然后,我就看到王远头上的那团黄雾越来越清晰,最后不再若隐若现,而是一团明亮的黄雾。
再看王远,他撇着头,一脸微笑地看着窗外在宣传的父亲,从始至终都是那个表情,也不说话,耐人寻味。
我不经意地朝着我爹的头上看去,他的那团雾气越来越浓,从浓到发红,已经到了发紫了。
我大感不妙,果不其然,半个月后我爹真的出事了。王远答应的两万块迟迟没有兑现,我爹去要钱,结果被推三阻四,后来人家直接摊牌了,说没有这回事。
我爹知道自己被耍了直接气到吐血,当天就大病一场。然而事情还没完,那些离职的工人也都开闹了,因为有的拿钱少了,有的甚至连工资都没拿到,一来二去,在王远的操作下,这笔账全都算在了我爹的头上。
意思是我爹带头离职,结果就是这些离职的工人,也不管是不是亲属朋友,几十号人堵在了我家门口,让我爹给个说法。
至于王远呢?因为能力出众被领导们认可,要调走了,而且是往高了调。他们拿人家没办法。

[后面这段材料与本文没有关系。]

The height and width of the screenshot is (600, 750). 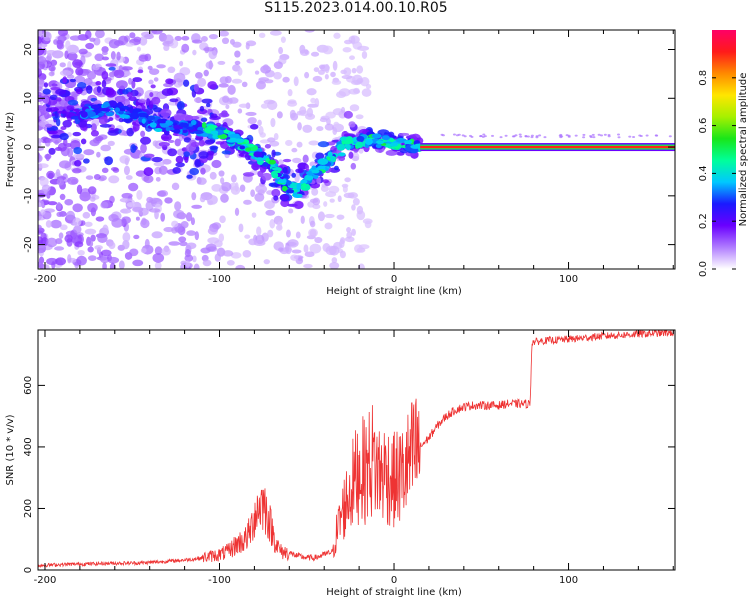 I want to click on top-xtick-label: 0, so click(x=394, y=280).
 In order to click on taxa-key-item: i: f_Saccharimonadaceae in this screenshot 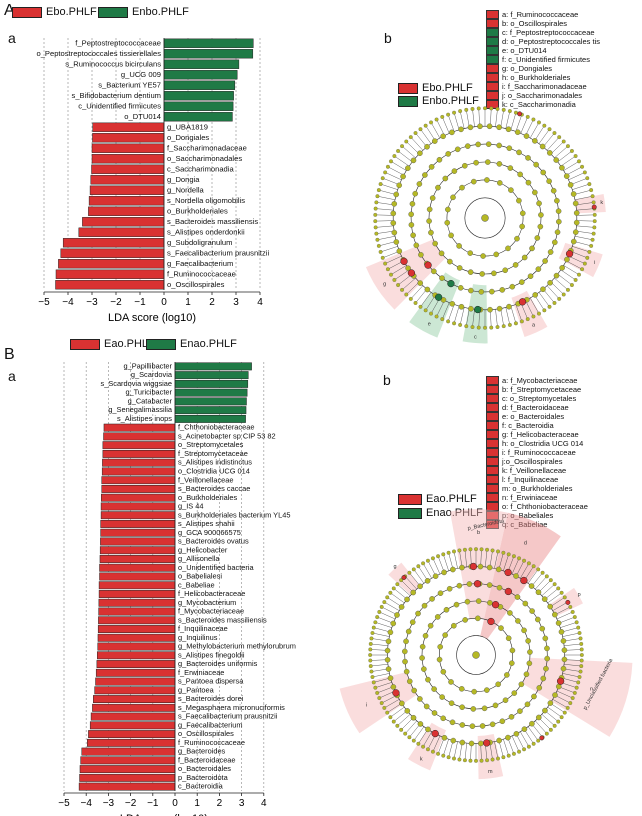, I will do `click(543, 86)`.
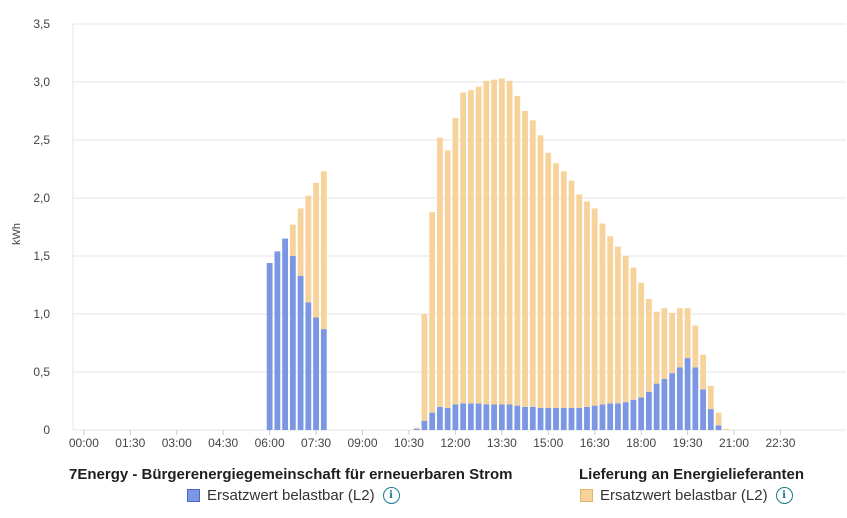  I want to click on legend-item-label: Ersatzwert belastbar (L2), so click(291, 496).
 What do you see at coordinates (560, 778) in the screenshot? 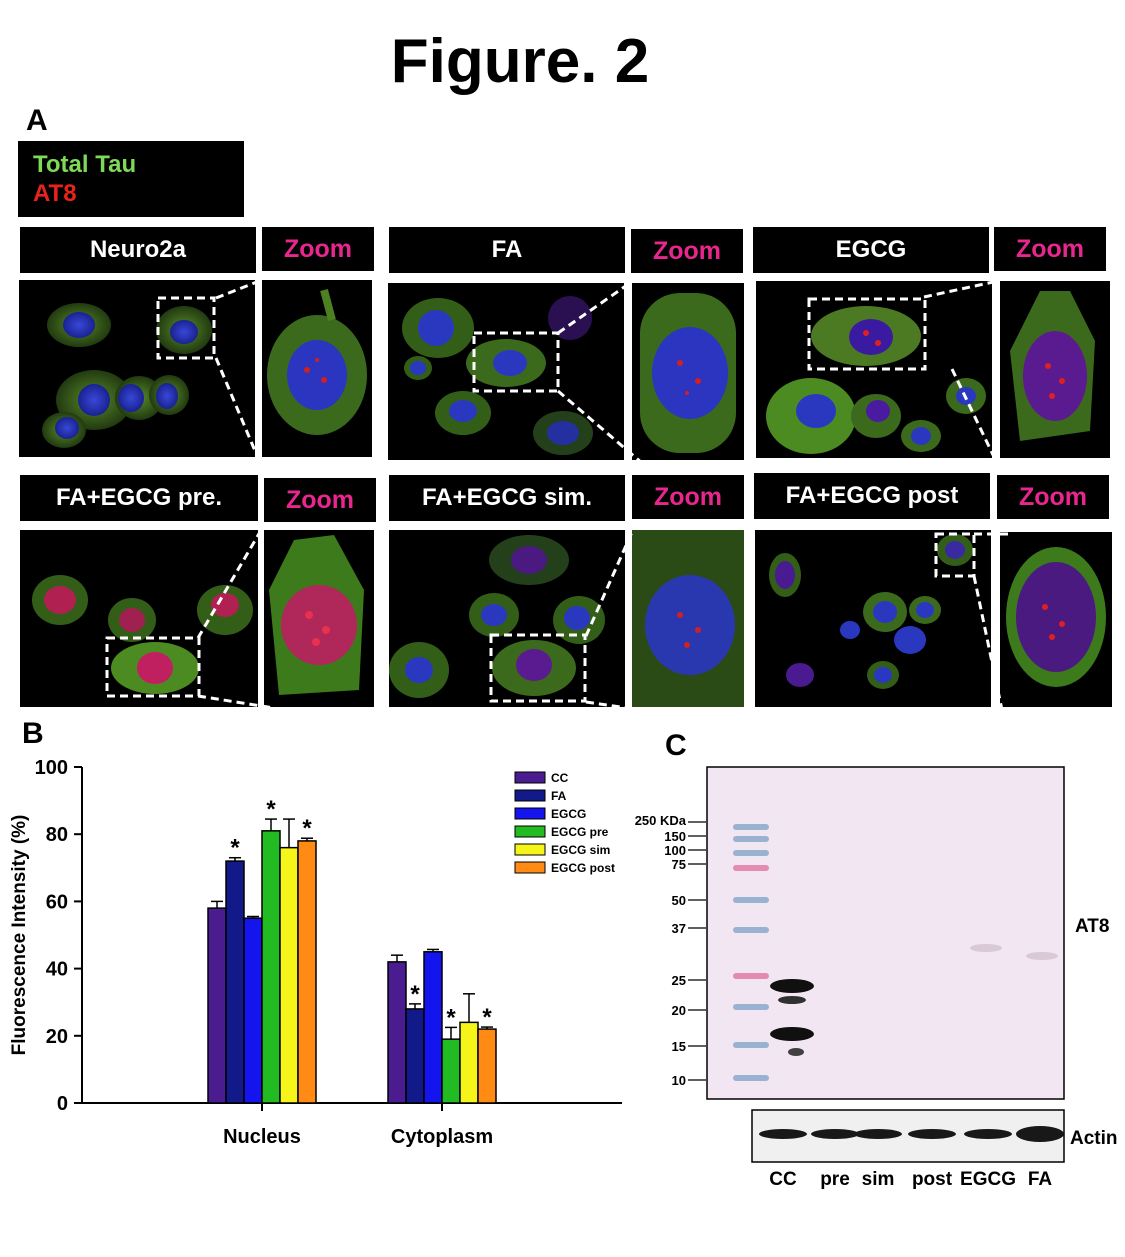
I see `legend-label: CC` at bounding box center [560, 778].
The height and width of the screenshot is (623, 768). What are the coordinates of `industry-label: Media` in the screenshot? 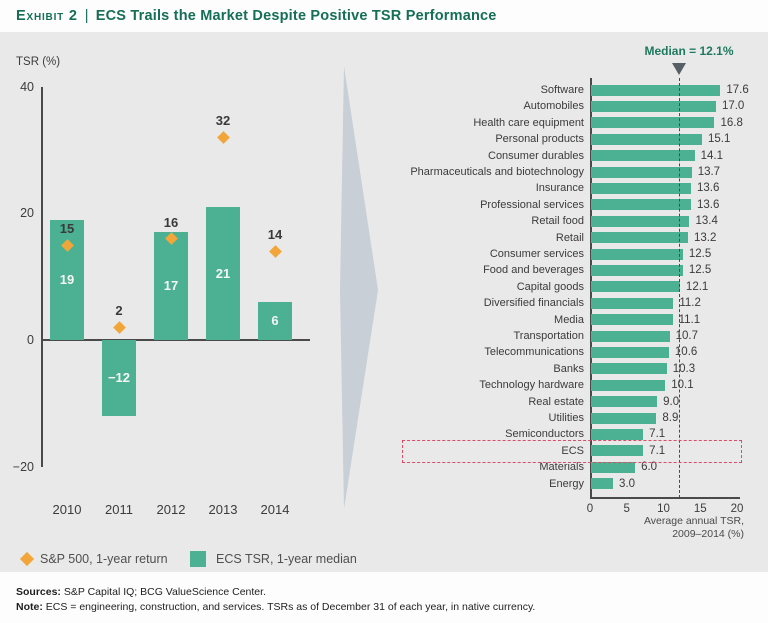 It's located at (569, 320).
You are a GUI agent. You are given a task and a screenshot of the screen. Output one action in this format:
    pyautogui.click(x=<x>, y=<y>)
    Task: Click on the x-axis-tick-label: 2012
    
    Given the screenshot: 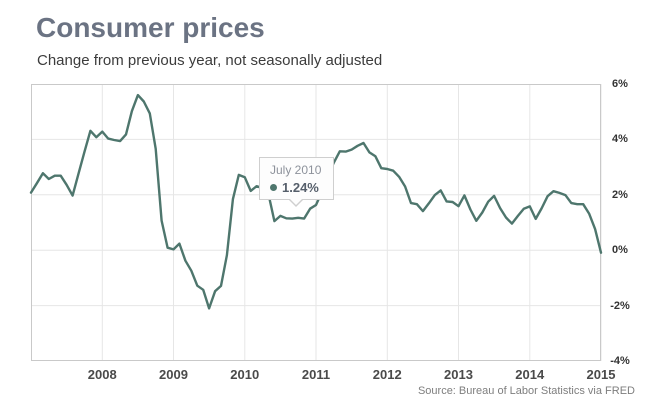 What is the action you would take?
    pyautogui.click(x=387, y=374)
    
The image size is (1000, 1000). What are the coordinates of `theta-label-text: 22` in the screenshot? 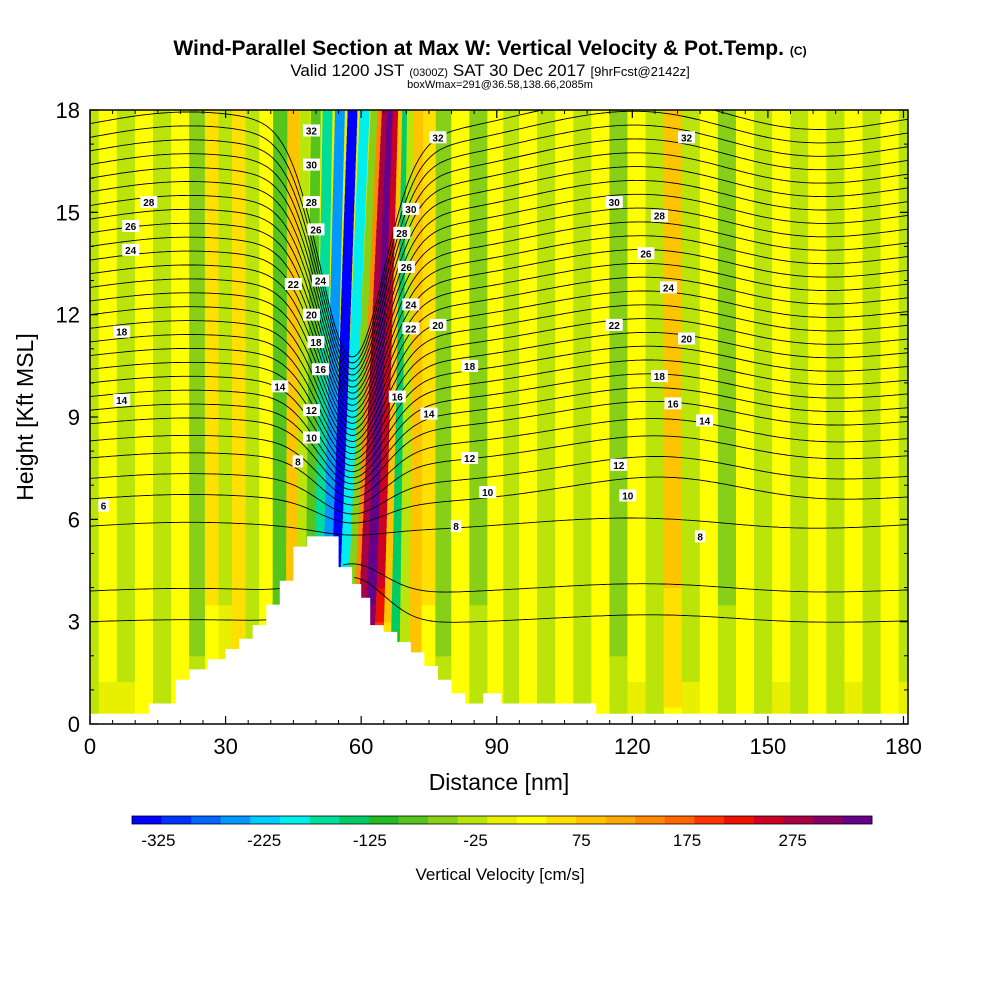 It's located at (411, 330).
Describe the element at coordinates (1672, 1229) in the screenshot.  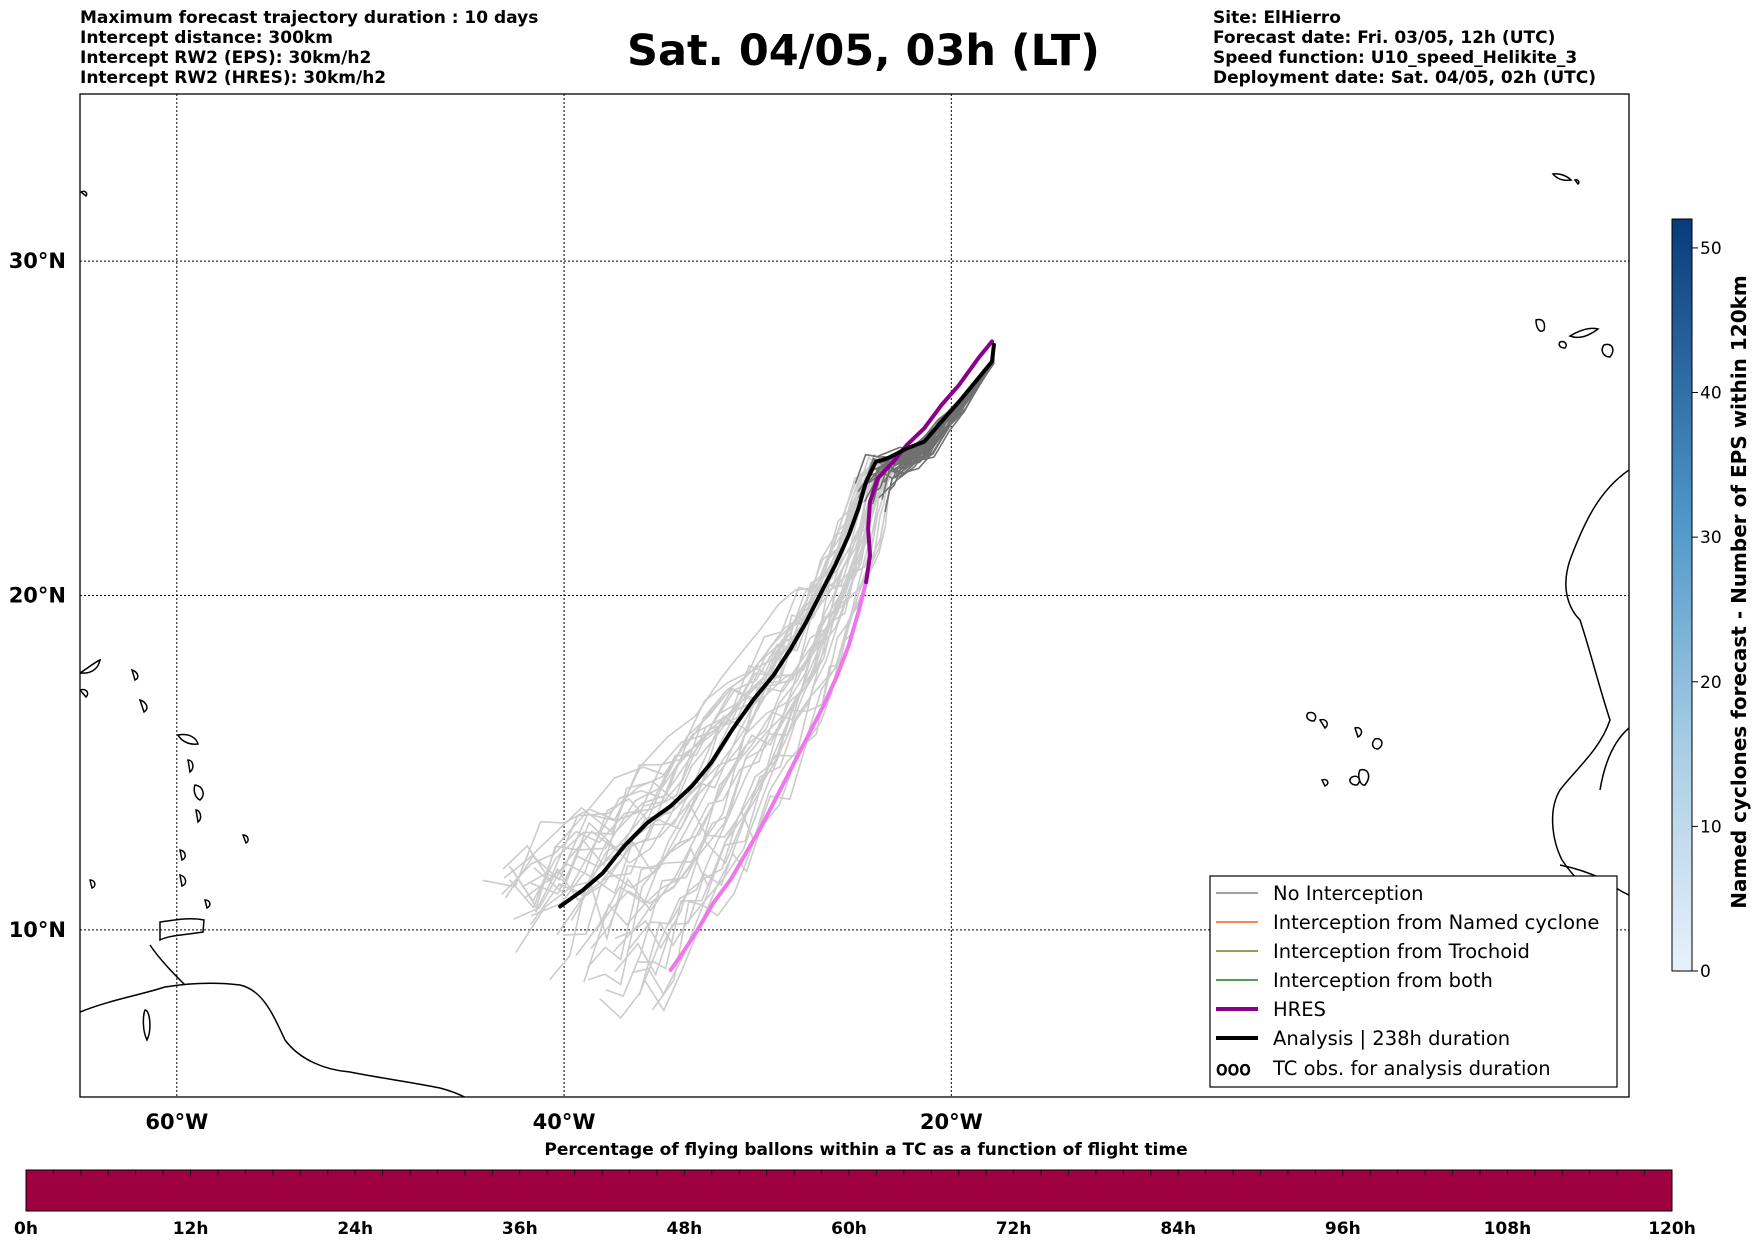
I see `colorbar-bottom-tick-label: 120h` at that location.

我也在这场大闹中顿悟了,知道了那雾气是什么东西,那是一个人的气运。
黄的代表贵气,权势,代表着好的气运。黑的呢,死气,霉运,煞气,总之是不好的气运。而我爹的头上,已经到了煞气的地步,命悬一线。
“冯老狠,要不是你说主动离职能给个两万,我家老刘能离职吗?现在好了,离职书签了,结果呢?就给了我家三百八?你让我们活不活!今天要是不给个说法!我跟你没完!”
我爹叫冯建军,因为年轻时干活狠实,被人叫做冯老狠。而说话的是隔街的六婶,口中的老刘叫刘进民,沾亲带故的表舅。
我爹属于那种很沉默寡言的人,他也是受害者,那年头的人都很纯粹,怎么也想不到会被十几年的朋友给坑害。
他嘴笨,不知道该说什么。好在因为气运的原因,我一直盯着我爹,怕他有什么过激行为,我还真做对了,看到他摸了一把刀放在了手心里。